--- START ---

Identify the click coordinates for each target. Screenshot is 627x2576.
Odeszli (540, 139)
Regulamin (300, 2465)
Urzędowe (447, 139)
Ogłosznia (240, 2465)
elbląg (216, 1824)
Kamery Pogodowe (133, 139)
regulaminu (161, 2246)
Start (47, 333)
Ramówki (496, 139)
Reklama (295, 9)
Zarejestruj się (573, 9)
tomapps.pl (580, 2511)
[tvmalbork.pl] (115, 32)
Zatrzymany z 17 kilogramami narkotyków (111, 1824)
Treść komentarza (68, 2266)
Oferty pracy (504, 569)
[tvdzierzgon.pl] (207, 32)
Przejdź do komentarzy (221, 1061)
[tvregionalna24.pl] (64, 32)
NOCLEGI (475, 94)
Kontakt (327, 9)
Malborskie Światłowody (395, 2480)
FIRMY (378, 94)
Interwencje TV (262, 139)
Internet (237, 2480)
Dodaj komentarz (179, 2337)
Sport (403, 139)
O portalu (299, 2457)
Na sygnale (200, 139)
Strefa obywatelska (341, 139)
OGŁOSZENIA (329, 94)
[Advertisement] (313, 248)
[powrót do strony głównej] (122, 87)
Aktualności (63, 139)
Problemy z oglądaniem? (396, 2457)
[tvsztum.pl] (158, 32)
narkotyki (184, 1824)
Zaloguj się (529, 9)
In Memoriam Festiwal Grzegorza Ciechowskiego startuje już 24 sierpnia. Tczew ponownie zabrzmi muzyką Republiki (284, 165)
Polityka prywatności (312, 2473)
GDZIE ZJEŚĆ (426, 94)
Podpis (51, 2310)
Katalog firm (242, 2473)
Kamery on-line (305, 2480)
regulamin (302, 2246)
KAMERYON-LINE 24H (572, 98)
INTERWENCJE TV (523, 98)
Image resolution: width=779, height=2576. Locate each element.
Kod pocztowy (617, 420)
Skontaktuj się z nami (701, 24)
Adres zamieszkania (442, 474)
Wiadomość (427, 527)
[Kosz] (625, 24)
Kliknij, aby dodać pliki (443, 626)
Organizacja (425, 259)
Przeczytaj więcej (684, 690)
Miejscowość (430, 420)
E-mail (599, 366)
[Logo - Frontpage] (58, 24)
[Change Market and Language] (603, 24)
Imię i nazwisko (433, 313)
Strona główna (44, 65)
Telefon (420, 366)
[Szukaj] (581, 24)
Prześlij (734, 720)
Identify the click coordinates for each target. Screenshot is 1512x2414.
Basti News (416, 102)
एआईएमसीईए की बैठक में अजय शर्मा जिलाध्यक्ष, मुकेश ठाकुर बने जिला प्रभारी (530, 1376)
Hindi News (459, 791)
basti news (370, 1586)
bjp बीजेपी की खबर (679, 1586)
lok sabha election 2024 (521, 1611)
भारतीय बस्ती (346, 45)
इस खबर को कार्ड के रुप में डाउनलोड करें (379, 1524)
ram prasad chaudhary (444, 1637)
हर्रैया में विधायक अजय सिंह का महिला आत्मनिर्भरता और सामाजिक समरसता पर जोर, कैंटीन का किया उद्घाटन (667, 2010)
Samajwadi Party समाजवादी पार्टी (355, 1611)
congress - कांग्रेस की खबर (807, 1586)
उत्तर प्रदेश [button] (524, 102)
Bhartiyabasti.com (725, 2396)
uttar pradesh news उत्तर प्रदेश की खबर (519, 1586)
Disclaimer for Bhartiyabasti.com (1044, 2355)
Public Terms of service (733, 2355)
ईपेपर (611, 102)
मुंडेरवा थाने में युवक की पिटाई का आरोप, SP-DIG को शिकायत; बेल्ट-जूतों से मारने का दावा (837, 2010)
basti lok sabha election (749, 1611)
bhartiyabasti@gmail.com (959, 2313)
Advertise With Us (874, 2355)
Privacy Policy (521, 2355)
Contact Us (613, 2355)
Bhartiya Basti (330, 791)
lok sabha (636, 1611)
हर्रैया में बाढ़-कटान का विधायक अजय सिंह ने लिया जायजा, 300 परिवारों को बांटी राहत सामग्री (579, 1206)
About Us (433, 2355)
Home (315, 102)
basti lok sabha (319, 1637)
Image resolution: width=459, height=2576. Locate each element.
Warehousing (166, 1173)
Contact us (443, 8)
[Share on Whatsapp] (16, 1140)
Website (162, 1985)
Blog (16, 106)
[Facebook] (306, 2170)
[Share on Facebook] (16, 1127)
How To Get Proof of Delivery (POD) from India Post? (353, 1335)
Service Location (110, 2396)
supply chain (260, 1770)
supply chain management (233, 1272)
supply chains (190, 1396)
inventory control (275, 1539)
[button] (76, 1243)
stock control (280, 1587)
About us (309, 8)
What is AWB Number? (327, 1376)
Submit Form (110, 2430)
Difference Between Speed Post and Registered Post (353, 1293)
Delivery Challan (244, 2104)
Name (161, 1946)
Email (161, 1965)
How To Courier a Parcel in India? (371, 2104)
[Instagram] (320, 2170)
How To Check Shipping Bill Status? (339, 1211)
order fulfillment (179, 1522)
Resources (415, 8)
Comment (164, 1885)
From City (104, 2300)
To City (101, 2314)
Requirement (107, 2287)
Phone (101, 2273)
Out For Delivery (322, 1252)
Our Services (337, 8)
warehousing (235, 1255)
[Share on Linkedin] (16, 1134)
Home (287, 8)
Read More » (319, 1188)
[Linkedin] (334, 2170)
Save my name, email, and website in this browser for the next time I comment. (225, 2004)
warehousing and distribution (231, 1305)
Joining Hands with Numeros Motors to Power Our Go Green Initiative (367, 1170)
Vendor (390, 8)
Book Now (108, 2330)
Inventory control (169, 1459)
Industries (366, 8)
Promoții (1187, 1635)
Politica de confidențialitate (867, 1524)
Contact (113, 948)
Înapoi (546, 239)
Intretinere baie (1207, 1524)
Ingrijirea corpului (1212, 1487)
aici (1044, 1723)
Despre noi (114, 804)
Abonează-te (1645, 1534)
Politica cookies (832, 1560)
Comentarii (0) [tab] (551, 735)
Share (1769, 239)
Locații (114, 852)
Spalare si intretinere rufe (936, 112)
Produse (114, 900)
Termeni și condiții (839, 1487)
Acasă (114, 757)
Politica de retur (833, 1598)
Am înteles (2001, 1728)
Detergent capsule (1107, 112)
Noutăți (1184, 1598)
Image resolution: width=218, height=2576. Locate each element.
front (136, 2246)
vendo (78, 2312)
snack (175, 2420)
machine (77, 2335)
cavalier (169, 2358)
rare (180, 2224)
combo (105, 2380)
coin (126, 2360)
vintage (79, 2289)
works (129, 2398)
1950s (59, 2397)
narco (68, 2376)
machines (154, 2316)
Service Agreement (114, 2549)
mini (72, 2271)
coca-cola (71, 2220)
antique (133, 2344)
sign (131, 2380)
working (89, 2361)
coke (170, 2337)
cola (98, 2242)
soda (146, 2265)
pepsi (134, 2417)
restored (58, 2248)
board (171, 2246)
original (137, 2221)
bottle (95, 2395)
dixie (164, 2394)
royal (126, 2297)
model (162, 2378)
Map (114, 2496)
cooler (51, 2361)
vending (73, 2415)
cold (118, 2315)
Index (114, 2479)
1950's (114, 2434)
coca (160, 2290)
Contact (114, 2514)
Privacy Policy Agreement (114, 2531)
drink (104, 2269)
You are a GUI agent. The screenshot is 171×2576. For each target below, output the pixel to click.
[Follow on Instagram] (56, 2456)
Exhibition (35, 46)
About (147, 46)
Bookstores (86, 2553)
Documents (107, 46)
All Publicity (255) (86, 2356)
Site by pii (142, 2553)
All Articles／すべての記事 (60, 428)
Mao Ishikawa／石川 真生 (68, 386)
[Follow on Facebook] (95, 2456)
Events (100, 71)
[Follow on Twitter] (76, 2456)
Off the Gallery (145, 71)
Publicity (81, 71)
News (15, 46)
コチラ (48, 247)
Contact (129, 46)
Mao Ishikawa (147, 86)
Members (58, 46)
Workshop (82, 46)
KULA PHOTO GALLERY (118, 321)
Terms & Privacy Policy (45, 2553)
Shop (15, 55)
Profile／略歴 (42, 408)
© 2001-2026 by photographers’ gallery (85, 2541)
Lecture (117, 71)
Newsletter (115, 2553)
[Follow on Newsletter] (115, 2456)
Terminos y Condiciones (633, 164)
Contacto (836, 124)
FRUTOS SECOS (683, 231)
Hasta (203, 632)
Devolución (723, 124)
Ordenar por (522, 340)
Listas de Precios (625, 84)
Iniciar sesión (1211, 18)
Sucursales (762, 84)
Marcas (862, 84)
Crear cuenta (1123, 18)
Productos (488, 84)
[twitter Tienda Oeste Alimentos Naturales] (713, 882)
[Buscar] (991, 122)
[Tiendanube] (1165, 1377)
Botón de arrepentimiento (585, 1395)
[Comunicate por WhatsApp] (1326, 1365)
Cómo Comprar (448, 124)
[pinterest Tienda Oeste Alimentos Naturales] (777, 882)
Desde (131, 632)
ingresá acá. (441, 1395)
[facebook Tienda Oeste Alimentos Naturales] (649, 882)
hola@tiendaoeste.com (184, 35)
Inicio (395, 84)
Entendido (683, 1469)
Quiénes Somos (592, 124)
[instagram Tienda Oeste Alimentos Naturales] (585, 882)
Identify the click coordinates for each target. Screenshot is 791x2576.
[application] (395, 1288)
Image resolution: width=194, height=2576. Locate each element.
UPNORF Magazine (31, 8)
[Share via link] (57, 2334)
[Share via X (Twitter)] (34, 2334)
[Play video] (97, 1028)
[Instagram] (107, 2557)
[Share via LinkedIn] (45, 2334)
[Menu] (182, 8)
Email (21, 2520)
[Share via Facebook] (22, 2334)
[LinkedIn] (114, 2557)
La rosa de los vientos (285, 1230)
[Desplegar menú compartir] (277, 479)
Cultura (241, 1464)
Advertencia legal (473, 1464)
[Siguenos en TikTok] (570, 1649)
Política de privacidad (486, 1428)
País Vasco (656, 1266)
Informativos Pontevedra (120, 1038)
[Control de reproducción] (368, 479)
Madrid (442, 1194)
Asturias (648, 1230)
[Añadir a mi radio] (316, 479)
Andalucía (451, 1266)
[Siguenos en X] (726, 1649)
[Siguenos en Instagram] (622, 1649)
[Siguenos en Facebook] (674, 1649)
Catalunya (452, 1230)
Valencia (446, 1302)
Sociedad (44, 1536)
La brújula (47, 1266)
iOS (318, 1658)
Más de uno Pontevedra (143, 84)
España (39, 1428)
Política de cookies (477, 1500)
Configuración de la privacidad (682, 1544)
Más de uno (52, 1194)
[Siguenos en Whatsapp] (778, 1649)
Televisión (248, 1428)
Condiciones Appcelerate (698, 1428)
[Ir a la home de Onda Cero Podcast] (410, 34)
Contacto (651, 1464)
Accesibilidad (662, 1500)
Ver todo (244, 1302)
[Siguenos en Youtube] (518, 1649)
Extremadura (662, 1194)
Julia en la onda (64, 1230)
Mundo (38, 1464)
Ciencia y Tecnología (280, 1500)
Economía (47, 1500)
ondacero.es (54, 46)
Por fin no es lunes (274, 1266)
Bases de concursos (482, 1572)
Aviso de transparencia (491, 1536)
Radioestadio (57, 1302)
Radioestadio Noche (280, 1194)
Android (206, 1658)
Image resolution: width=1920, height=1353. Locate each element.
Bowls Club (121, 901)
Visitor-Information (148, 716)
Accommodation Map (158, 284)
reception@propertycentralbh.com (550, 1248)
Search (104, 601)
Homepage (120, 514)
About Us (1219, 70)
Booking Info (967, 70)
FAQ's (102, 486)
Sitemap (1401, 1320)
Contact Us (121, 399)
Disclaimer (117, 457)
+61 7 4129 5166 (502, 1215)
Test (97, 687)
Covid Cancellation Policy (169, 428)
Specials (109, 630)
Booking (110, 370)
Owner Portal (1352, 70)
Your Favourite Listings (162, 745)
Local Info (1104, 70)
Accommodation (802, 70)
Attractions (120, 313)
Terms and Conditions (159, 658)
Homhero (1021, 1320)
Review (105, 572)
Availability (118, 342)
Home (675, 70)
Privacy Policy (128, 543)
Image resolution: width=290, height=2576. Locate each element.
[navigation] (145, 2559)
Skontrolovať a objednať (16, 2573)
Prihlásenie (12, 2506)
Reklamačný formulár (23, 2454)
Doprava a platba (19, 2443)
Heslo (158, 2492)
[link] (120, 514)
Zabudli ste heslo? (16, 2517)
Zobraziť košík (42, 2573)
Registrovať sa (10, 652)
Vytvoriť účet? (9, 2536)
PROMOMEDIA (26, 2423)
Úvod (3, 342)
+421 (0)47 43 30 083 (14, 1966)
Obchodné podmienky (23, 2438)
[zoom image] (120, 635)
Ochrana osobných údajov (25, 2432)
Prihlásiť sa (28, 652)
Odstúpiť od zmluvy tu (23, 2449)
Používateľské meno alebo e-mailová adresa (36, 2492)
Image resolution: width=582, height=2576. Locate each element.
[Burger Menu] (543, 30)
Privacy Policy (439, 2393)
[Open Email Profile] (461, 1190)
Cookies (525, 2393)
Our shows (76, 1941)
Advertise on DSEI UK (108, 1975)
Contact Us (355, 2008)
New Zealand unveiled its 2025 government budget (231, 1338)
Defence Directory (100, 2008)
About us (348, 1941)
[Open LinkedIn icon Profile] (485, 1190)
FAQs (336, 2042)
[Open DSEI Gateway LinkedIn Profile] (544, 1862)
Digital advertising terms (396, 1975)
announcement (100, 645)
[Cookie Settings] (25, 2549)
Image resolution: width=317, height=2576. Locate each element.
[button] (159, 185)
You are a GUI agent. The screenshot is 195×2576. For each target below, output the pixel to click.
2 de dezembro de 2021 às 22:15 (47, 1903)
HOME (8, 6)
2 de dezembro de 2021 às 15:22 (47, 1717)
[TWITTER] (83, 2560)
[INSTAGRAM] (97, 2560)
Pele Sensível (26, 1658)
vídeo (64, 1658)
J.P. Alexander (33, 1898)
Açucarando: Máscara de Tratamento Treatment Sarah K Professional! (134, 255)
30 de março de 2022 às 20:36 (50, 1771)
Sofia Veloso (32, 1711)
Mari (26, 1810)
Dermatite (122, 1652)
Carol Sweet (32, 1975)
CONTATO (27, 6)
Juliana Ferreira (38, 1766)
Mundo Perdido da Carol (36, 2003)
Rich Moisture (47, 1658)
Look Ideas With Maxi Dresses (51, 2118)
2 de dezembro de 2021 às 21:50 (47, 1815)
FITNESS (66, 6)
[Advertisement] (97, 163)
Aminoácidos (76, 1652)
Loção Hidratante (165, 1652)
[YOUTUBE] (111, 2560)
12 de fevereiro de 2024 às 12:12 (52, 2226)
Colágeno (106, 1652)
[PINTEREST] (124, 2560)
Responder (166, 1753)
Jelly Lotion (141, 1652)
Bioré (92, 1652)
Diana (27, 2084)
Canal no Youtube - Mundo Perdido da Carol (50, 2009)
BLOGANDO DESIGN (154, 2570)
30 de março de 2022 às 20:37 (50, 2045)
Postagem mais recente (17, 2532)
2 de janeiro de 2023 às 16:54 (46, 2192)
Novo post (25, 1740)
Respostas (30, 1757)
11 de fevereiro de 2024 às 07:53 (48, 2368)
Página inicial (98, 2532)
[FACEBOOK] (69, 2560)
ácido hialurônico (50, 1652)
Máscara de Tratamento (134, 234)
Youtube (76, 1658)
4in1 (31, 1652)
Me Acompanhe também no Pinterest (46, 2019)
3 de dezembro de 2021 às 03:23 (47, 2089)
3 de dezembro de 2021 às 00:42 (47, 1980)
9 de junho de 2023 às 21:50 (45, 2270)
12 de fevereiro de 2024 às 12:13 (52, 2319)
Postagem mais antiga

--- END ---

- **TASK**
Exactly as written, please reproduce the lines from the first line of the data to the line containing "NOCLEGI (475, 94)", inclusive, and nothing else.

- **RESULT**
Identify the click coordinates for each target. Screenshot is 627x2576.
Odeszli (540, 139)
Regulamin (300, 2465)
Urzędowe (447, 139)
Ogłosznia (240, 2465)
elbląg (216, 1824)
Kamery Pogodowe (133, 139)
regulaminu (161, 2246)
Start (47, 333)
Ramówki (496, 139)
Reklama (295, 9)
Zarejestruj się (573, 9)
tomapps.pl (580, 2511)
[tvmalbork.pl] (115, 32)
Zatrzymany z 17 kilogramami narkotyków (111, 1824)
Treść komentarza (68, 2266)
Oferty pracy (504, 569)
[tvdzierzgon.pl] (207, 32)
Przejdź do komentarzy (221, 1061)
[tvregionalna24.pl] (64, 32)
NOCLEGI (475, 94)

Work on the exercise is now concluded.